# Not sure why



## ziggyross (Sep 21, 2013)

Okay so I have made some bubble a couple of times over the last few months. I used the same product and methods for making it each time. The first time the bubble came out dark and it was like play dough, never dried out completely.
The second time it came out it was sand colored and dried out in a day and can be crushed to a fine powder.

Can anyone tell me what causes such a big difference.


----------



## ozzydiodude (Sep 21, 2013)

different strain produce different types of thrichsomes that is why bubble comes out so different from batch to batch


----------



## ziggyross (Sep 21, 2013)

ozzydiodude said:
			
		

> different strain produce different types of thrichsomes that is why bubble comes out so different from batch to batch



Ozzie this was from the same plant.


----------



## ozzydiodude (Sep 21, 2013)

The time you harvest can have a effect too. the more mature the fuller the thrich are with essential oils(thc,cbn,cbd) I think the more amber the more sticky the trichisomes are


----------



## ziggyross (Sep 21, 2013)

Hmmm, well maybe the first batch had more bud then fan leaves. They both worked that's all that counts i guess.


----------



## The Hemp Goddess (Sep 21, 2013)

A darker color generally indicates that you have more leaf material in the hash.  That could be what didn't dry out and what caused it to stick together.


----------

- [Work required]:
Decide whether each statement agrees with the forum thread about bubble batches. Answer yes or no, and quote the words from the thread that decide it.
(a) The first batch came out sand colored.
(b) Both batches came from the same plant.
(c) A darker color generally points to more leaf material in the hash.
The listing comes from a different source than the forum thread.

- [Data extract]:
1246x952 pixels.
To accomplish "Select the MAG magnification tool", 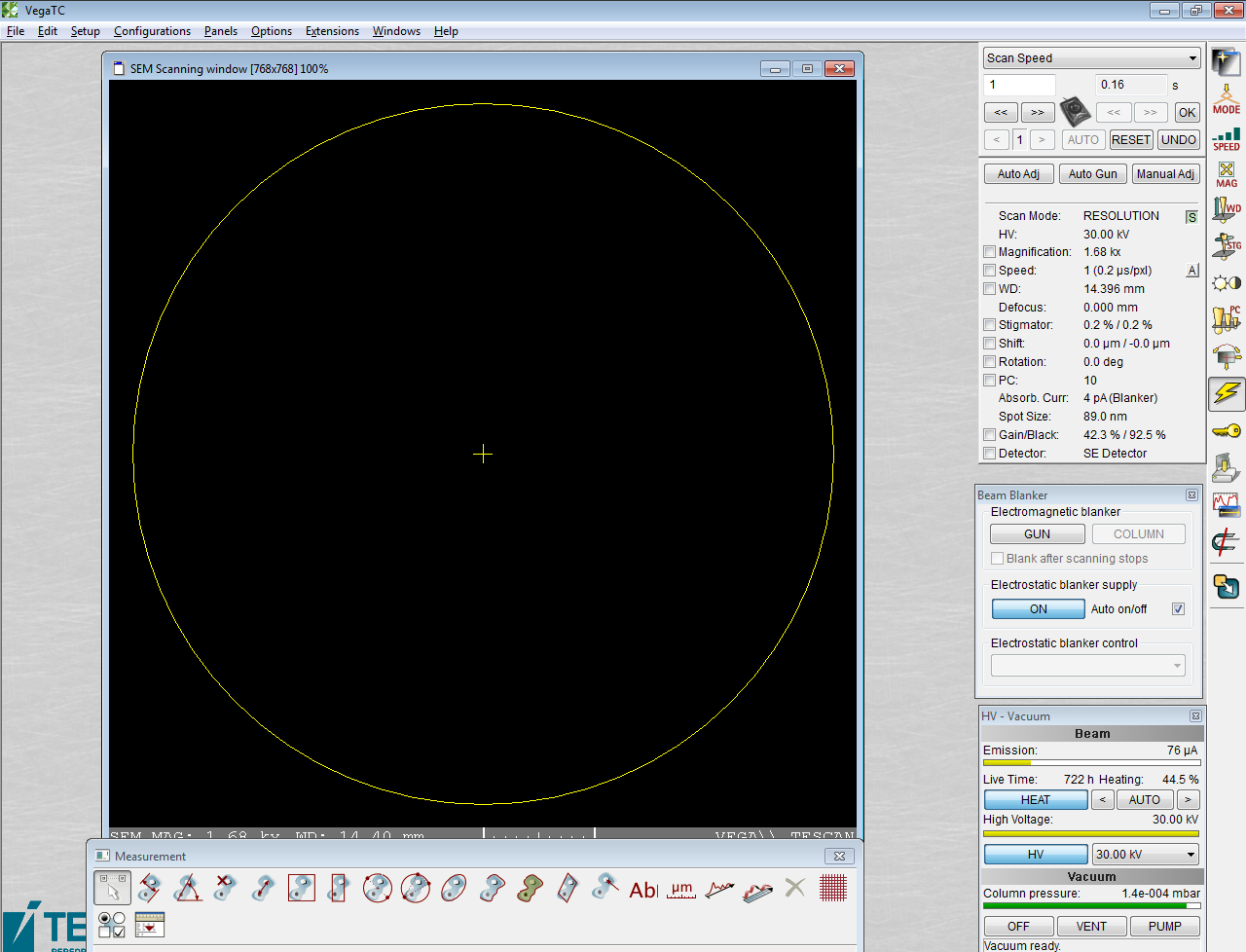I will pos(1226,174).
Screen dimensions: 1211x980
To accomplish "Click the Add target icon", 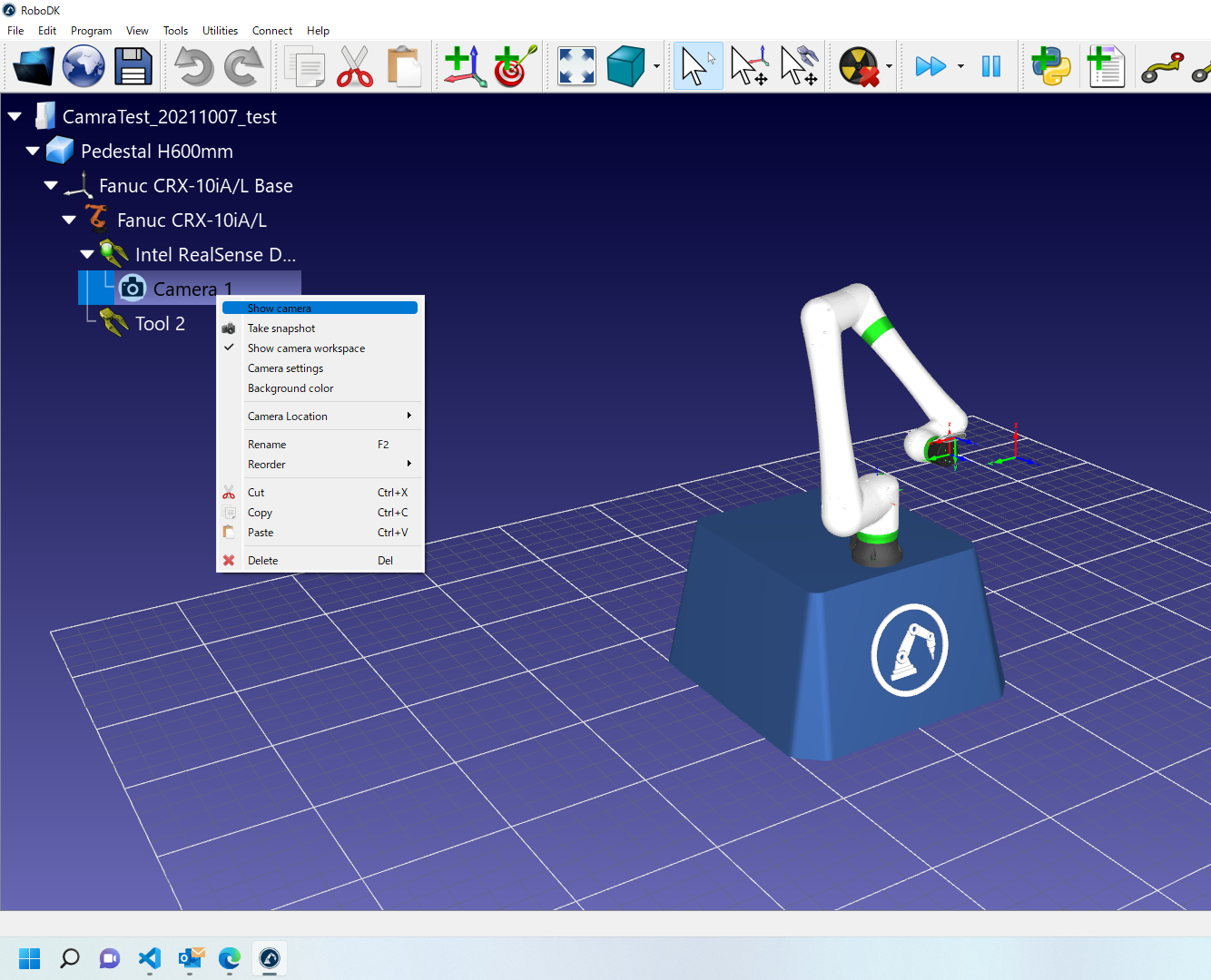I will click(515, 66).
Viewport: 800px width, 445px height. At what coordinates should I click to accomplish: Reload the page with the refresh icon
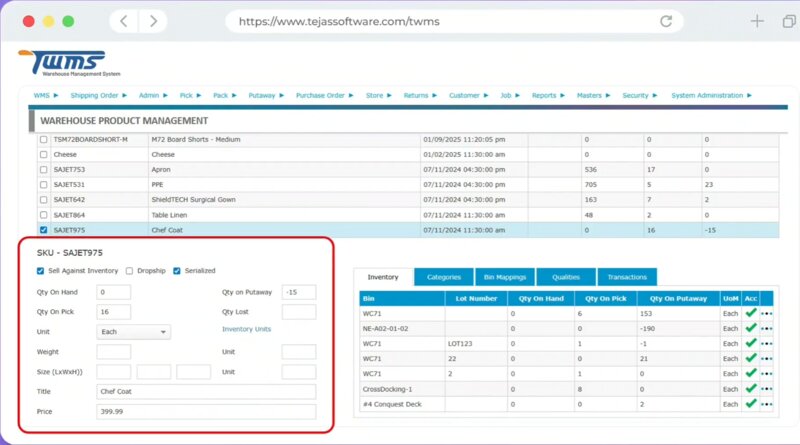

- [Task solution]:
(a) No: "The first time the bubble came out dark and it was like play dough, never dried out completely."
(b) Yes: "Ozzie this was from the same plant."
(c) Yes: "A darker color generally indicates that you have more leaf material in the hash."